The Boy and The Heron

The new Hayao Miyazaki film is an extraordinary experience.

To this day, I still remember the first time I watched a Hayao Miyazaki film. It was the early 2000s, and I was already in college. I came across the DVD, and the image and the NY Post quote, “The ‘Star Wars’ of animated series.” couldn’t convince me more than I had to see that Princess Mononoke anime movie, and I had to see it immediately. Whether it was the animation, the character design, or the subject matter, I loved everything about Miyazaki’s masterpiece. That night, I became a Studio Ghibli fan. 

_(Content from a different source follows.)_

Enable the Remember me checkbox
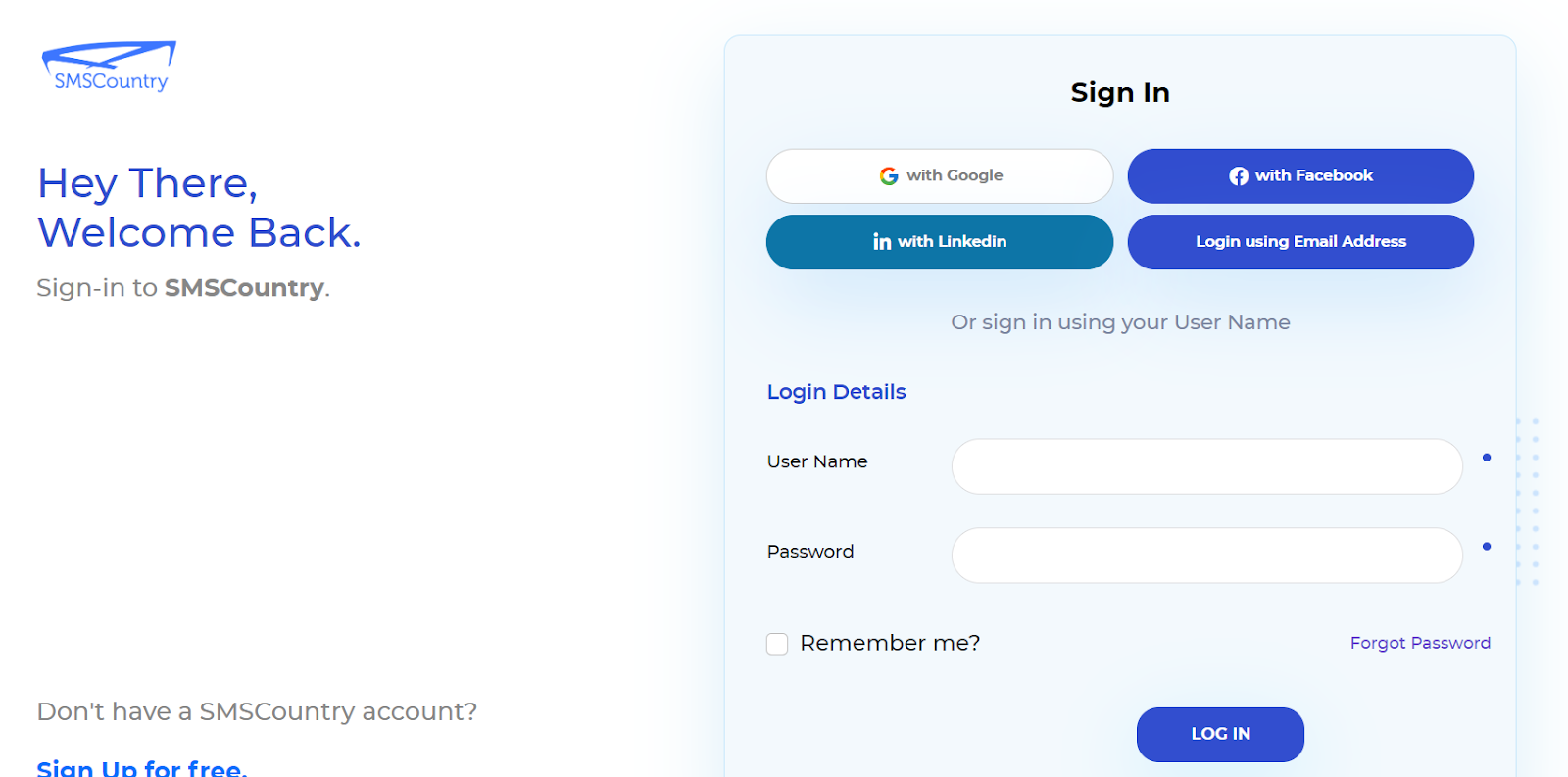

Today, I’ve had several of his films on DVD. I got Kodamas tattooed on my right arm. Along with Spirited Away and My Neighbor Totoro, they’re three of my favorite movies ever. Of course, I would see Miyazaki’s new (and most likely his last) The Boy and the Heron. 

What is it about?

In The Boy and the Heron, we witness Mahito. A teenage boy who loses his mother tragically during World War II. After moving to the country near his father’s aerospace (you guessed it if you’re a Miyazaki fan) factory. Some old ladies live with him, as well as his new stepmother. 

The first act of this film is grounded in reality, like The Wind Rises. We see the teenage kid with the typical struggles of being a stepson, going to a new school, and not-so-typical selling favors from cigarettes to the people working at home. That changes once we meet the second title character, the heron. 

Property of GKIDS

Now that the two characters are together, things are going full Spirited Away’s wild imagination. His inventive, surrealistic, and amusing works are at their best. Mahito meets fascinating and strange characters, from some pirate lady protecting little creatures called warawara to gluttonic human-eating parakeets. All while he has to save his pregnant stepmother and come back home on time with him. 

The Voice Acting

If your local theater only has the dubbed version, do not worry. GKIDS made sure the English version we’re seeing is top-notch. Thanks to them, we live in a world where Dave Bautista is the voice of a parakeet and Willem Dafoe of a noble pelican. The other studios should take notes about casting voice actors. 

An Extraordinary Experience

Among the Miyazaki themes are World War II, nature, Japanese folklore, and family. It’s scary, and it gets weird. Yet this story feels so deeply personal that we can assume the director illustrated his dreams in the storyboard. There is a lot to unpack as it gets mind-bending in the third act. I’ll have to read about it and research to get it. For example, herons in Japanese art are not something new

This one feels like a towering puzzle that’s challenging me to keep it standing, and that is nerdtastic and intellectual fun that I don’t mind having. To say I understood all the philosophical aspects of the film would be a lie. But one thing for sure is that, once again, a Miyazaki film can make me think about the world we’re living in and that we are lucky to be in it. We owe a lot to our surroundings, not the other way around.

And for that, I am grateful to have his movies, to dive into his fantastic worlds and escape in them for two hours. The Boy and the Heron is an astonishing addition to these immersive, often haunting, revitalizing dimensions.

After watching what the world believes to be Miyazaki’s final film, it’s not his best work. Though it is definitely one of this year’s best ones. Neither does it feel like a Greatest Hits, as there’s more than that. And this is why I’ll never forget the first time I saw Princess Mononoke. His films talk to me in ways few other filmmakers’ works can. 

Also, those warawaras are as pretty as the kodamas. I’m going to get a new tattoo soon.